◆ Problem details:
Look through the records, and wherever the string "agent" turns up, copy out that line.

======== Records for this exercise

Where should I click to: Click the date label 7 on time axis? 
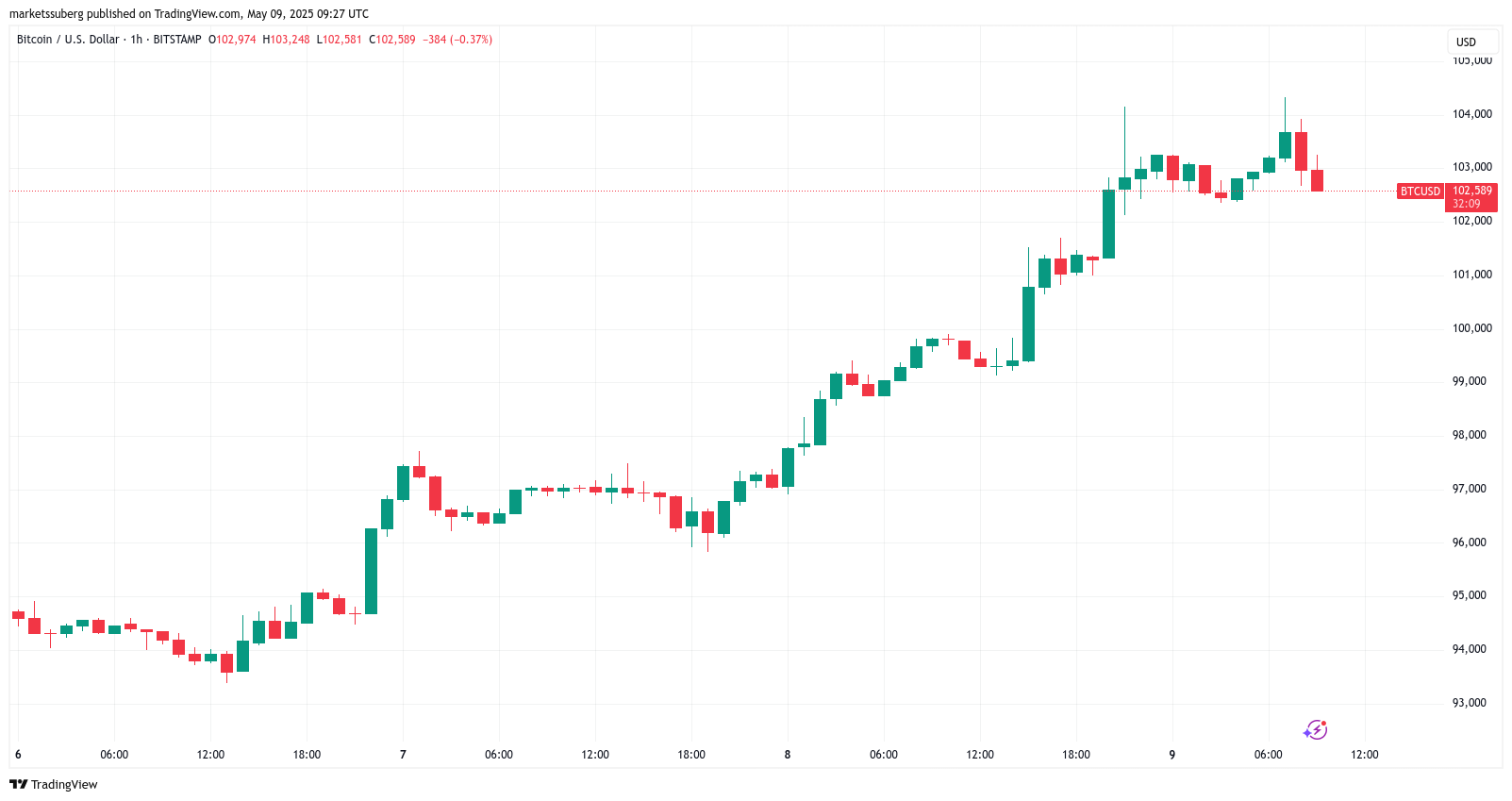403,755
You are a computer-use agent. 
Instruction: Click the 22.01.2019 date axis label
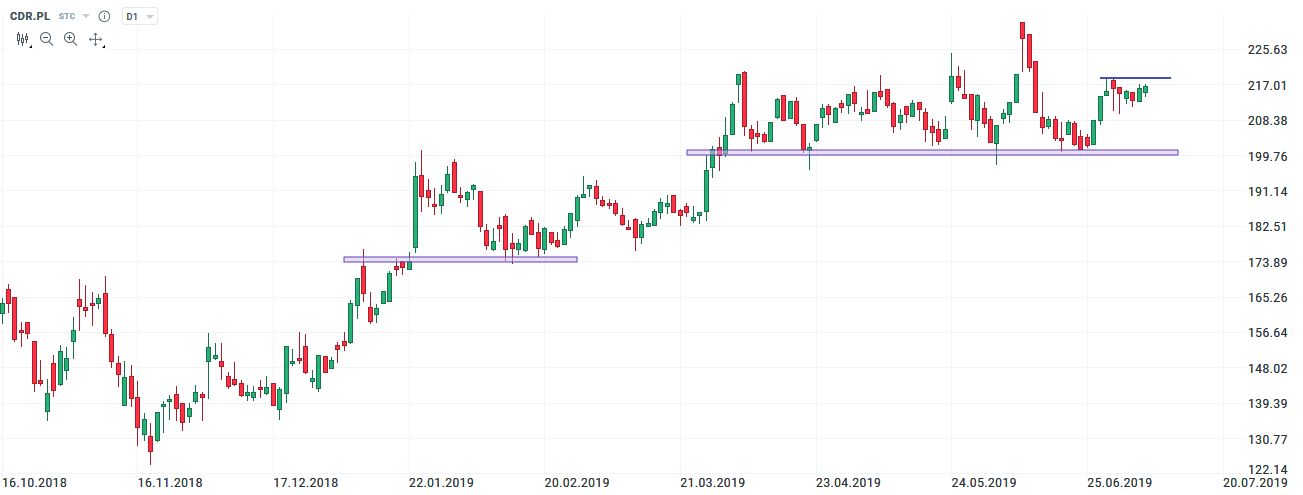click(x=441, y=482)
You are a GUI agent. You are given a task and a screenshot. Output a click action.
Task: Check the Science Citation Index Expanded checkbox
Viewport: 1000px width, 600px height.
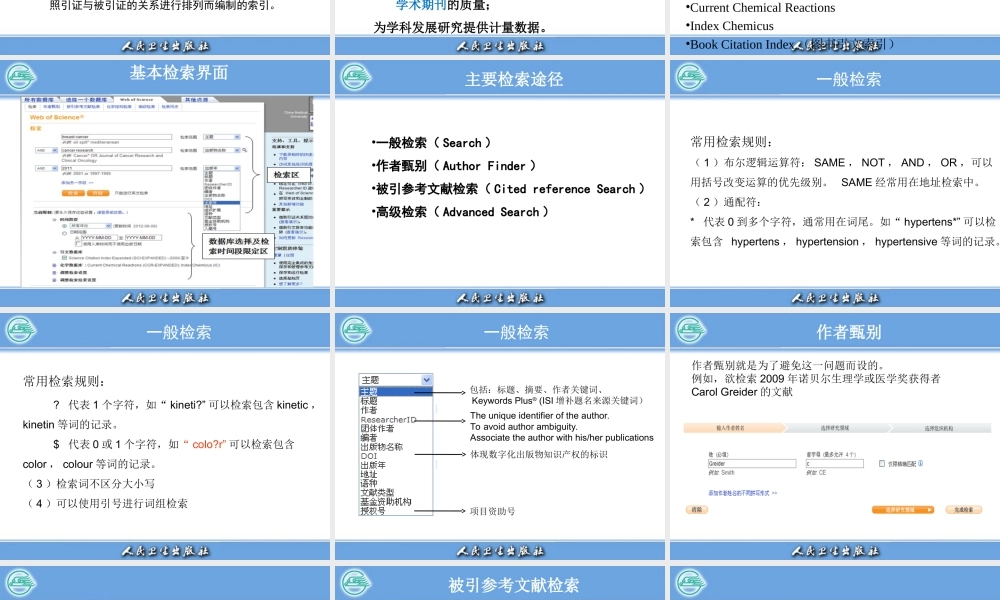[64, 258]
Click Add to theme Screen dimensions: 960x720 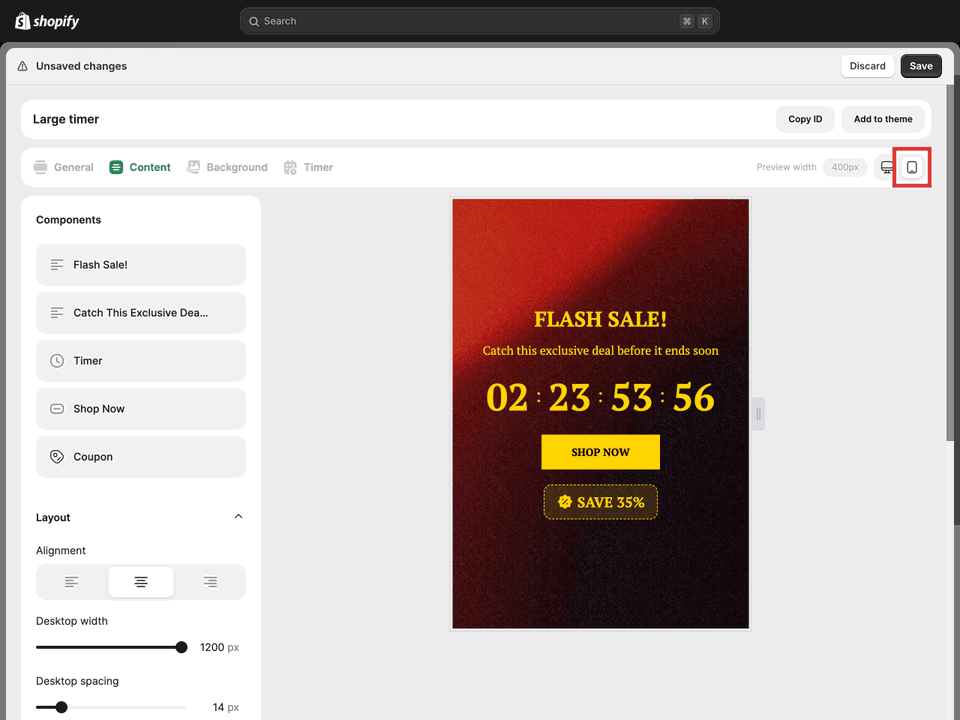point(883,118)
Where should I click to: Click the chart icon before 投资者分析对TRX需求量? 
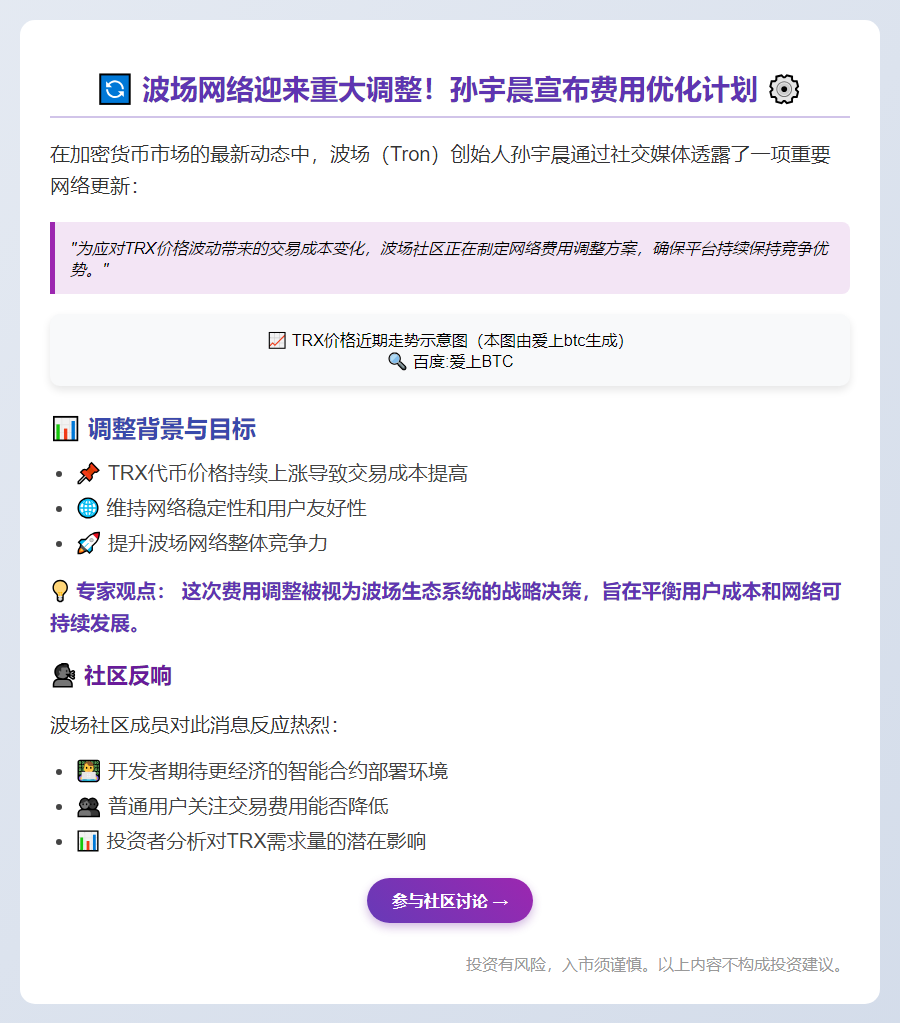(x=86, y=840)
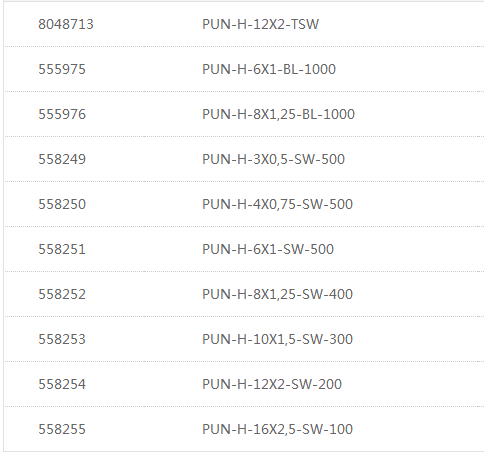Screen dimensions: 484x454
Task: Select part number 558250
Action: [62, 204]
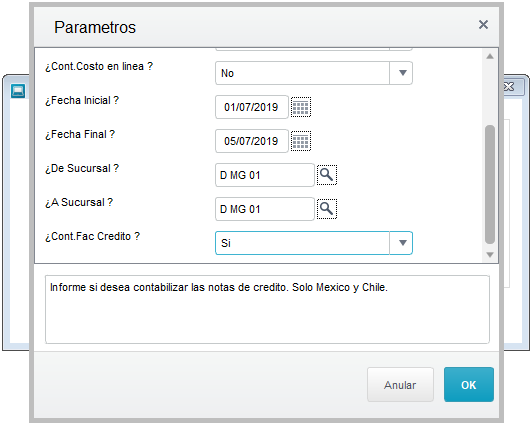Viewport: 532px width, 426px height.
Task: Open the A Sucursal search lookup
Action: pyautogui.click(x=327, y=209)
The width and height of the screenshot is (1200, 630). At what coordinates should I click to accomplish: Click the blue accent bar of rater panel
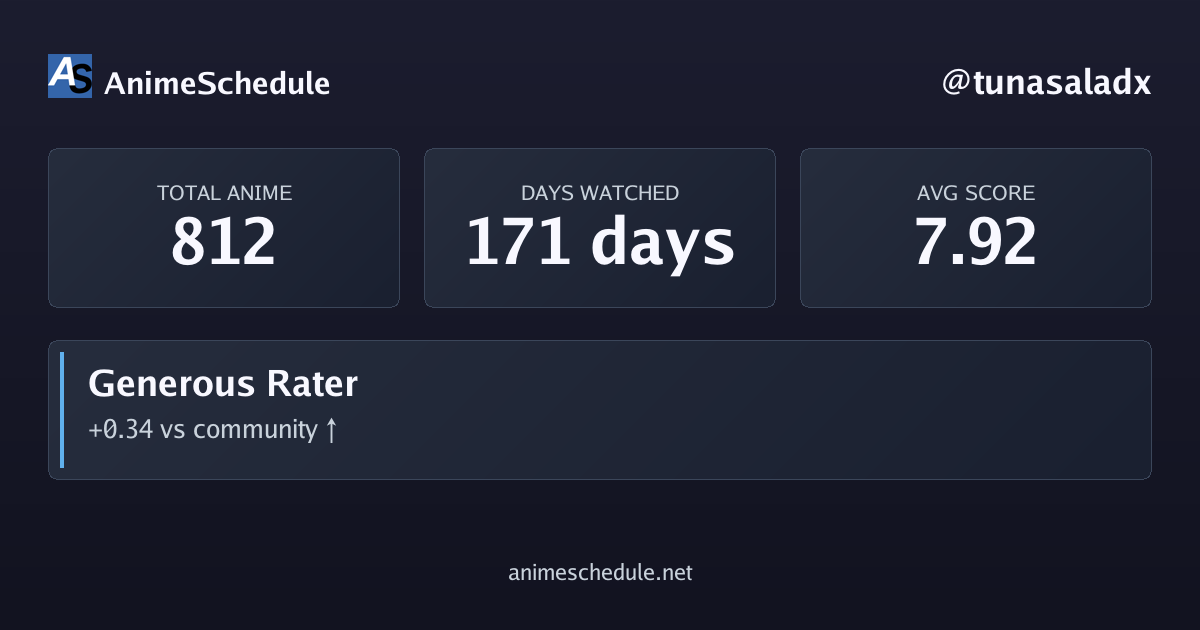coord(61,410)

================

◆ Task answer:
You are a computer-use agent. 
You are a GUI agent. You are given a task and a screenshot. Output a click action.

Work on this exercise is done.